+++ RECORDS SHOWN +++
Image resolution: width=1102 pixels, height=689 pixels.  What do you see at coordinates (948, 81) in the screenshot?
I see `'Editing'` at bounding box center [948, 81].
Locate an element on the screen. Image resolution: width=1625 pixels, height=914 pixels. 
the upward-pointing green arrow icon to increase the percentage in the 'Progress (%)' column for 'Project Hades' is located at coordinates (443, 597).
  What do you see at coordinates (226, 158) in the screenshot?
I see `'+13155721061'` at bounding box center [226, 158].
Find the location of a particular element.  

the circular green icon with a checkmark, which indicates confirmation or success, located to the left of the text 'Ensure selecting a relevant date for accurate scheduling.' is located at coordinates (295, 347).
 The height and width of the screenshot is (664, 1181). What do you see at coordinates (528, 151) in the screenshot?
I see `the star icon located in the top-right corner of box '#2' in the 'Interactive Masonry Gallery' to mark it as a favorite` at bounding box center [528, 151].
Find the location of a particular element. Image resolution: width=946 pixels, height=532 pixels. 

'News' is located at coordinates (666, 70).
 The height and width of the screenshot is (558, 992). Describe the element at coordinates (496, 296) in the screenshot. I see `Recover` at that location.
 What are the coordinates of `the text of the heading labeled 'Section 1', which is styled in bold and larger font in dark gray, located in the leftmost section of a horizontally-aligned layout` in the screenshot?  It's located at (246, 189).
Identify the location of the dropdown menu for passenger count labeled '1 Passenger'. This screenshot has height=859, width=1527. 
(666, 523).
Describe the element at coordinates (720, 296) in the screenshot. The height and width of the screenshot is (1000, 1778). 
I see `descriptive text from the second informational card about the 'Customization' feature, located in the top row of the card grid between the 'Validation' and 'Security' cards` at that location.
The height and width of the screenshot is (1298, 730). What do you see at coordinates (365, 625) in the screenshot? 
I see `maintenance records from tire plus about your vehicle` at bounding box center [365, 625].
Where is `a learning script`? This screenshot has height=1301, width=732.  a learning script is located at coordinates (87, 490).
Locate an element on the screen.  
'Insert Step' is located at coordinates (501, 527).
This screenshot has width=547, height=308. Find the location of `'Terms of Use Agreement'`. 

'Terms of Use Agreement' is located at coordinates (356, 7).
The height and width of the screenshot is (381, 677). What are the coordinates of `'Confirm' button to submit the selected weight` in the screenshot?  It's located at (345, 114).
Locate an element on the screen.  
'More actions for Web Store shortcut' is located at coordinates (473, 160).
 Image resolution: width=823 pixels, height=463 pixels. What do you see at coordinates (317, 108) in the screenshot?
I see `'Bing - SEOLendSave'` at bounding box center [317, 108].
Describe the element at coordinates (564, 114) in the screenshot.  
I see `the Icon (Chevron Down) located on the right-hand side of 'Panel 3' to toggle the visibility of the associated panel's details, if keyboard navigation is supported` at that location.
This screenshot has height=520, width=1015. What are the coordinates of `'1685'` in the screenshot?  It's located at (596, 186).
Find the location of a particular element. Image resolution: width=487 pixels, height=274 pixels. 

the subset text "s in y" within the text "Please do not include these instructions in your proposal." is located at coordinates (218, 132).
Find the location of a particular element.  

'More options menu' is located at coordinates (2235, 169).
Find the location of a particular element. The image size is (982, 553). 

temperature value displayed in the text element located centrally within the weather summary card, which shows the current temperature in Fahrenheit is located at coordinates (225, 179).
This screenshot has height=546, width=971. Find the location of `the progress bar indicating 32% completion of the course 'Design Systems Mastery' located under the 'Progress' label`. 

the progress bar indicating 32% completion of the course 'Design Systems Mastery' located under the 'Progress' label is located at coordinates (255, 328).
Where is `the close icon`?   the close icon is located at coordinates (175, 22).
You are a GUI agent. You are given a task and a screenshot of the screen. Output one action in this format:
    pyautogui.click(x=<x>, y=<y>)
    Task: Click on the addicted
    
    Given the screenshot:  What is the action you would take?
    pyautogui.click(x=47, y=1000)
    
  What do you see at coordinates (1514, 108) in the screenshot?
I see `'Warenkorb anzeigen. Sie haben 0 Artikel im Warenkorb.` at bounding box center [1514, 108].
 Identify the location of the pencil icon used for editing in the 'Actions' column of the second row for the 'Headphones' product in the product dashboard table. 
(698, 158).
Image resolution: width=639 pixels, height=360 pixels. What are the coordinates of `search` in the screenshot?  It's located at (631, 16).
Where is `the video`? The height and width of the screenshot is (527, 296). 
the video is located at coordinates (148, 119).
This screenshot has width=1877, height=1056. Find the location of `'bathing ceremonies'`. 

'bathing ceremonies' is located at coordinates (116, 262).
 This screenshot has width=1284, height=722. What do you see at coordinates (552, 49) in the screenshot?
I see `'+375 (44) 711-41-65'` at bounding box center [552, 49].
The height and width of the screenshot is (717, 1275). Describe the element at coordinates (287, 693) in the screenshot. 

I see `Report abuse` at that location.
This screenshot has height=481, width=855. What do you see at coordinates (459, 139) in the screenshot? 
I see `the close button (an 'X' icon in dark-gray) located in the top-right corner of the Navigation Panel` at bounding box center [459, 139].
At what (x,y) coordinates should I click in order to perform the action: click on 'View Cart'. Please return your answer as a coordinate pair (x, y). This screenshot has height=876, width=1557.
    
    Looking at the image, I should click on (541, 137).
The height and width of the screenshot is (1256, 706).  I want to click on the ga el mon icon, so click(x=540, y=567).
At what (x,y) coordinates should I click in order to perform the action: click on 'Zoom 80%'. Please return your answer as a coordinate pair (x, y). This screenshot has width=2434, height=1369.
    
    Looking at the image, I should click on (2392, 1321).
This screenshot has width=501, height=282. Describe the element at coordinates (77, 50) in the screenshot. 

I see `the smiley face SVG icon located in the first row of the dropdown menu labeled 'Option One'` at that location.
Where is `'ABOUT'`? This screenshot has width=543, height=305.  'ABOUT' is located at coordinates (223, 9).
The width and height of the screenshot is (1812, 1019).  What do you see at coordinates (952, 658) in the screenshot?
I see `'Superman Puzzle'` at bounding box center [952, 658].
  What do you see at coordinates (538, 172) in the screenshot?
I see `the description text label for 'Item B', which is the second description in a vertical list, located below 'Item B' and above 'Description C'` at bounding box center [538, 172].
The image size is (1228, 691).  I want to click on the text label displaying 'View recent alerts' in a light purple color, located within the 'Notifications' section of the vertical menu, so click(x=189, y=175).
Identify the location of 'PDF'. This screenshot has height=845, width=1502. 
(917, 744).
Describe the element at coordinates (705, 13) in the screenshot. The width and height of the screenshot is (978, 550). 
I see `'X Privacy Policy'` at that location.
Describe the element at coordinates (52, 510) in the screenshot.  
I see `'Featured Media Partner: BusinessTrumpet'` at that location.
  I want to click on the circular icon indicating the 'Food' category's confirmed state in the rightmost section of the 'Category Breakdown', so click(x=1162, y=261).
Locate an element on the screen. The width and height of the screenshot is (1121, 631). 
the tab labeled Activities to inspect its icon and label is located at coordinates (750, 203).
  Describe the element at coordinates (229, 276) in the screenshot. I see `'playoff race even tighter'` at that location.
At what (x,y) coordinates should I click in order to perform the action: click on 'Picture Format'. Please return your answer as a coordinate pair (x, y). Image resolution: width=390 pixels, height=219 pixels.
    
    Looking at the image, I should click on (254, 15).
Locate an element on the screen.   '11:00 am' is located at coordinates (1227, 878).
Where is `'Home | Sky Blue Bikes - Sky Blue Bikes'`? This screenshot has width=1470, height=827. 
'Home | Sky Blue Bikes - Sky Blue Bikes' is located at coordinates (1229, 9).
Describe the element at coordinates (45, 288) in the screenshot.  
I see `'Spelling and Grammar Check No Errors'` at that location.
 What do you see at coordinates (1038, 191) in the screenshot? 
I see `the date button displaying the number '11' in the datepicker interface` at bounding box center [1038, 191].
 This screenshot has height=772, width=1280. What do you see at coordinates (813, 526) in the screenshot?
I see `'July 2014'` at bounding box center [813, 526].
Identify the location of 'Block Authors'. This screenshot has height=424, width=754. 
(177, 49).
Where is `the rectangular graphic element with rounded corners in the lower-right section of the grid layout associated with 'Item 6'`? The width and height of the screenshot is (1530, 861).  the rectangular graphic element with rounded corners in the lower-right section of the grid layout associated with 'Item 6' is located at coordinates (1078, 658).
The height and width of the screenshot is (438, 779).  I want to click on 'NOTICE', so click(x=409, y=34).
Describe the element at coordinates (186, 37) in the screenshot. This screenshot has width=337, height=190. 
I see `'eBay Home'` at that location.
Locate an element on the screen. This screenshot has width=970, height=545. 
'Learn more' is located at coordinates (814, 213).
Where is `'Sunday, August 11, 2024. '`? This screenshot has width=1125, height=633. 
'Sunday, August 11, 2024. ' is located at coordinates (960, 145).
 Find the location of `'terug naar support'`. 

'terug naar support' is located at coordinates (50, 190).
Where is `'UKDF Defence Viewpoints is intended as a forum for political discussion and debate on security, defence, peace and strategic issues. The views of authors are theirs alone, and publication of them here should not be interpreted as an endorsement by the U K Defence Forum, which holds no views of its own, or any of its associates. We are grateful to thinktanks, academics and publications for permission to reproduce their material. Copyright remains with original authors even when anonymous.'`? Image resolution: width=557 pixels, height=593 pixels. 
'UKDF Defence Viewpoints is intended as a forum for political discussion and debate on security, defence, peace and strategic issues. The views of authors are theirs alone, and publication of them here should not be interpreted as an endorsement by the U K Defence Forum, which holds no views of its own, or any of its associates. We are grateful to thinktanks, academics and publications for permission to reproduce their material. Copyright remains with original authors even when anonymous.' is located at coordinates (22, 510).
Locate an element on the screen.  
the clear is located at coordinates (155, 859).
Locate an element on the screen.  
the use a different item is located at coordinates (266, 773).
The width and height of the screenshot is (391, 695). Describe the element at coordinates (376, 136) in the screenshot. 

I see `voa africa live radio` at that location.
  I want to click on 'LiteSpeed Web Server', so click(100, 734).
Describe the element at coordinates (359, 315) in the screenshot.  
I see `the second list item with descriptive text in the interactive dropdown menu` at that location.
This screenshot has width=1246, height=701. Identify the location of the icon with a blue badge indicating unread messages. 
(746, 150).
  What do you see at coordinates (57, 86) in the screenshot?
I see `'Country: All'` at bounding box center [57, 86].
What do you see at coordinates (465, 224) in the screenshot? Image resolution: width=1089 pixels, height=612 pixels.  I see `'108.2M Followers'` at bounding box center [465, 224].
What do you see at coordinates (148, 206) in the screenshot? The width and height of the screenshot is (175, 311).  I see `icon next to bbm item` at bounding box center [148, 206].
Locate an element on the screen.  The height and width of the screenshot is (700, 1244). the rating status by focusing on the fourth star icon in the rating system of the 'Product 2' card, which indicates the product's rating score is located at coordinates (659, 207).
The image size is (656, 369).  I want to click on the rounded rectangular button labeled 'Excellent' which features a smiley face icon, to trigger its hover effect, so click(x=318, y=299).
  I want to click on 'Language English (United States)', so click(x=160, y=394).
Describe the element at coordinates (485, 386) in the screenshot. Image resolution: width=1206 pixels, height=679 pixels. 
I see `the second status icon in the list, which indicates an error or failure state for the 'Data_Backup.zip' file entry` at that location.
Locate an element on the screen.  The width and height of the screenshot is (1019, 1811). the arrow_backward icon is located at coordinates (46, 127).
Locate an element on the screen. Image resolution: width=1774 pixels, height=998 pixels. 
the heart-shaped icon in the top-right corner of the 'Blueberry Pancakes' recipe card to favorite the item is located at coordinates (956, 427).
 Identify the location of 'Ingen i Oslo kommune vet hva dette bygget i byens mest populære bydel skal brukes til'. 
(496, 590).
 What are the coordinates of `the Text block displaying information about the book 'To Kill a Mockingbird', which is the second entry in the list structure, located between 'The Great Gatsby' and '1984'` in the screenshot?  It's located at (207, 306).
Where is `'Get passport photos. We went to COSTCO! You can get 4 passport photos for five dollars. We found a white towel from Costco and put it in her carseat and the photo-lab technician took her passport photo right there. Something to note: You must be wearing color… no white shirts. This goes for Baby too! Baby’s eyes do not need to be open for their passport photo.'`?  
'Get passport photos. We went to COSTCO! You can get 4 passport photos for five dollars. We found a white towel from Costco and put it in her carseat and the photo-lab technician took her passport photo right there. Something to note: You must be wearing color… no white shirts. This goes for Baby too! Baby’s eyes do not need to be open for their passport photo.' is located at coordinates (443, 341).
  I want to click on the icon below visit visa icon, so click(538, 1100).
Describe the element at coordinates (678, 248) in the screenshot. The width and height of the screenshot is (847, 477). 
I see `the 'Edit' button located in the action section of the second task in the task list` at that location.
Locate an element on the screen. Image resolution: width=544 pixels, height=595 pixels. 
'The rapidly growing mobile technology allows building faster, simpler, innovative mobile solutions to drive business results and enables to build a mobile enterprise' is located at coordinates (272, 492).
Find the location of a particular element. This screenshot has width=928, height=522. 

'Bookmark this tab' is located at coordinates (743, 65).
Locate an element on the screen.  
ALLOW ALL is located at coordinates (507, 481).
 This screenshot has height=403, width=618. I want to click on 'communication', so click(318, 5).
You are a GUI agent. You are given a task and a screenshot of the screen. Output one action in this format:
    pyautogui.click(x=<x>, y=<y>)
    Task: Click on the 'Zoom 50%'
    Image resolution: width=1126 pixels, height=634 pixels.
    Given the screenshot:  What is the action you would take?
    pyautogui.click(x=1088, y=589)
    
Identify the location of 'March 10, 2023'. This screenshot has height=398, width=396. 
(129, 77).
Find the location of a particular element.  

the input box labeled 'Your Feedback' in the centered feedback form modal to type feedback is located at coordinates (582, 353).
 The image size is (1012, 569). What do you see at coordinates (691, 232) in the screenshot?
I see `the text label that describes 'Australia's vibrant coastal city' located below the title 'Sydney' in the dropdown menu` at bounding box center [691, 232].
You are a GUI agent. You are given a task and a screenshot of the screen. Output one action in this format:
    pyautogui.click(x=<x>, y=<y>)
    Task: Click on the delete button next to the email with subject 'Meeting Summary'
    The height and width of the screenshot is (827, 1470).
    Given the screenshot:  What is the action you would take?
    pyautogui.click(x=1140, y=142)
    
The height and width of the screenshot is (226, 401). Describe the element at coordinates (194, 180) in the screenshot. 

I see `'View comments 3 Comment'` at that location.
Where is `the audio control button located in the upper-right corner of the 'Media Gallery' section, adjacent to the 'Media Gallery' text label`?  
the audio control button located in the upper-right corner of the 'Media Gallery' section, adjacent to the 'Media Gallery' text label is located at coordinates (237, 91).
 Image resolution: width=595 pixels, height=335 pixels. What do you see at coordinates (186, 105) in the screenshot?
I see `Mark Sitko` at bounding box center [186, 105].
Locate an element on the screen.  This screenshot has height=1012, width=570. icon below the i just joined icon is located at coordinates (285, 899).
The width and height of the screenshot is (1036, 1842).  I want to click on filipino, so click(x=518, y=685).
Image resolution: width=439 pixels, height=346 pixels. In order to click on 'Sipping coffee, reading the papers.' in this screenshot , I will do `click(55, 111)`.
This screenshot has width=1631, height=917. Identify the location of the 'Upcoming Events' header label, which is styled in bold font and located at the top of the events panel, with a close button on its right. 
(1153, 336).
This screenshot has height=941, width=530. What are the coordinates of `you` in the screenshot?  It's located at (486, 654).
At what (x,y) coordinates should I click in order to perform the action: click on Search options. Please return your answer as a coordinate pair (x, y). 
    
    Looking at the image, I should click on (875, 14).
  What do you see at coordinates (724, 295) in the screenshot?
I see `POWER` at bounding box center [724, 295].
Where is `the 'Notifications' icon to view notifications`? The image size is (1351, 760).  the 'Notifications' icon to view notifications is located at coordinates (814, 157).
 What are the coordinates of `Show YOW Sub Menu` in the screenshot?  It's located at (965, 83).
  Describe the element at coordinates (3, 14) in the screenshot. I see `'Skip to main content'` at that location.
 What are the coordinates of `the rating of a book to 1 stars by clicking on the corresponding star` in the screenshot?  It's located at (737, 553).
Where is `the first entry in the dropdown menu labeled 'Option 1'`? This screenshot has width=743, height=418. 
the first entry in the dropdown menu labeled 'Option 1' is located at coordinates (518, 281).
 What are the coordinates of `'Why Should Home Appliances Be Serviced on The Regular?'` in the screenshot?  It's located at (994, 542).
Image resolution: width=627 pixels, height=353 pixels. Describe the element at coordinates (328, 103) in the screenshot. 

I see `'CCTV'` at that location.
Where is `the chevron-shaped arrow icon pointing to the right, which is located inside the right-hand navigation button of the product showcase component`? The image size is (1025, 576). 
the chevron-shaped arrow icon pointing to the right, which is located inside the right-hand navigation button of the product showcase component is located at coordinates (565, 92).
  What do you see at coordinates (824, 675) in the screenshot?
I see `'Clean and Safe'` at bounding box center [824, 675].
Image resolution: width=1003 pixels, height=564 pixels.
+++
**STATED PROBLEM:** Please give the lines starting at the one containing "Describe the element at coordinates (45, 288)" and ending at the one containing "and Grammar Check" as a two-column CSV with the headers input and output, one row for each text and its answer. Put every value in one quoted field and replace line breaks with spaces.

**SOLUTION TO THIS EXERCISE:**
input,output
"Describe the element at coordinates (45, 288) in the screenshot.","I see `'Spelling and Grammar Check No Errors'` at that location."